Between June 14, 1962 and January 4, 1964, thirteen Boston-area women were murdered by a mysterious figure known as “The Boston Strangler.” Most of the murders were similar in nature: the killer had sexually assaulted the women and strangled them to death with their nylon stockings. A man named Albert DeSalvo eventually confessed to the crimes, ending a lengthy period of terror and speculation (though DNA evidence that has surfaced in more recent years has complicated the matter, suggesting that more than one person may have been involved).

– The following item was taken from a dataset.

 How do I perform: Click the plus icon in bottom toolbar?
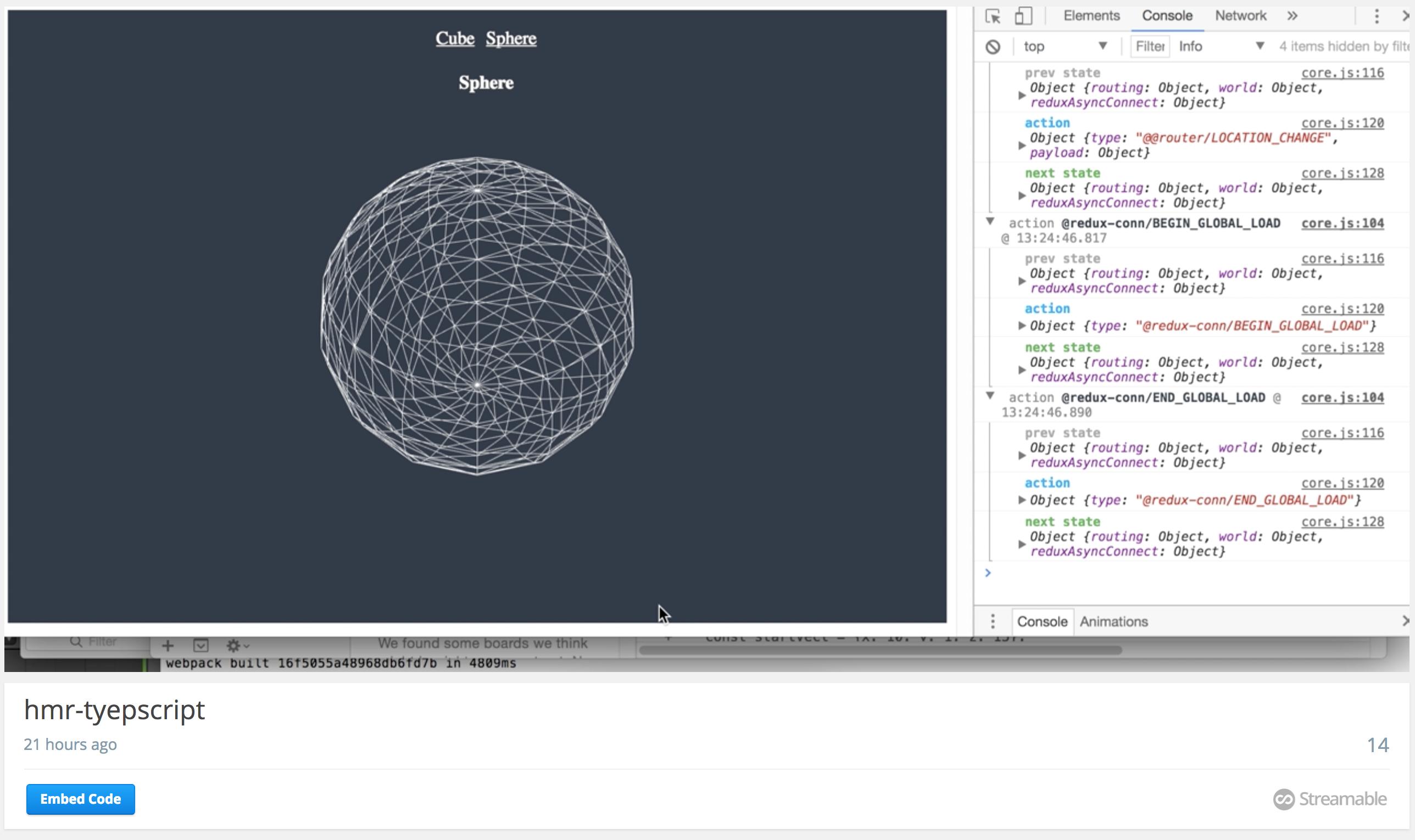[168, 646]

Let’s be honest: America gets off on stories like this. We live for stories about serial killers… the kinkier and more deranged, the better. I’m not here to bury the True Crime genre, which has produced plenty of great, thought-provoking works of art. However, the biggest problem with Richard Fleischer’s The Boston Strangler is that it seemingly has no ambition to do anything other than satisfy the surface-level desires of its audience. You want sex and murder? The Boston Strangler is here to give you what you want.

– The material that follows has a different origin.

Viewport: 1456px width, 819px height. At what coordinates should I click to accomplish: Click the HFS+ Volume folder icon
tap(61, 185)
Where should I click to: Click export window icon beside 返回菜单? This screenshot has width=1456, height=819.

The first hour or so is more or less a collection of stylishly-staged murder scenes and narrative red herrings. The Boston Strangler case was a high-profile news story, and the film seems to respond to this by aiming for shock instead of suspense. The marketing made no attempt to hide the fact that Tony Curtis was playing DeSalvo (he gets top billing even though he’s absent for a pretty long chunk of the movie), so aims to grab our attention in other ways: split-screen murder sequences, edgy-for-the-era dialogue scenes (rape is a frequent topic of discussion), boundary pushing depictions of sex and/or violence, etc.
It’s all pretty slick, and the performances are good, too (particularly from Henry Fonda and George Kennedy as the investigators trying to get to the bottom of this mess). Still, there’s something undeniably hollow about the whole thing, and Fleischer’s disinterest in exploring anything of substance occasionally makes the material feel a little pornographic (never mind the fact that a lot of this is milder than what you’d see on the average episode of CSI these days).
Things get a bit more intriguing once the killer takes center stage, if only because Curtis commits so fully to the part. He strips away the glib charm that defines so many of his characters, digging into layer after layer of tormented psychology until he arrives at DeSalvo’s rotten core. There’s a sequence late in the film in which DeSalvo re-enacts one of the murders, and this quiet piece of one-man theatre proves more unsettling than any of the more graphic material served up previously. Is his work enough to redeem the movie? Not quite, but it’s the closest the film comes to justifying its existence.
The Boston Strangler (Blu-ray) offers a solid 1080p/2.35:1 transfer. The image is a little soft on occasion, but detail is generally pretty good and flesh tones look natural. A moderate amount of natural grain has been left intact, and colors are generally rich and full. The DTS HD 1.0 Master Audio track is spare but effective, benefiting from crisp, clean dialogue. Supplements include an audio commentary with film historians David Del Valle and Steven Peros, a music-and-effects track, three featurettes (“Split-Screen Personality: William Friedkin on Richard Fleischer’s The Boston Strangler,” “Real Killer, Fake Nose” and “AMC Backstory: The Boston Strangler”), an old Fox Movietone newsreel clip, trailers and a booklet featuring an essay on the film.
The Boston Strangler is a stylish but largely hollow crime procedural that has little to offer aside from an interesting Tony Curtis performance. Even so, the new Blu-ray release is exceptional.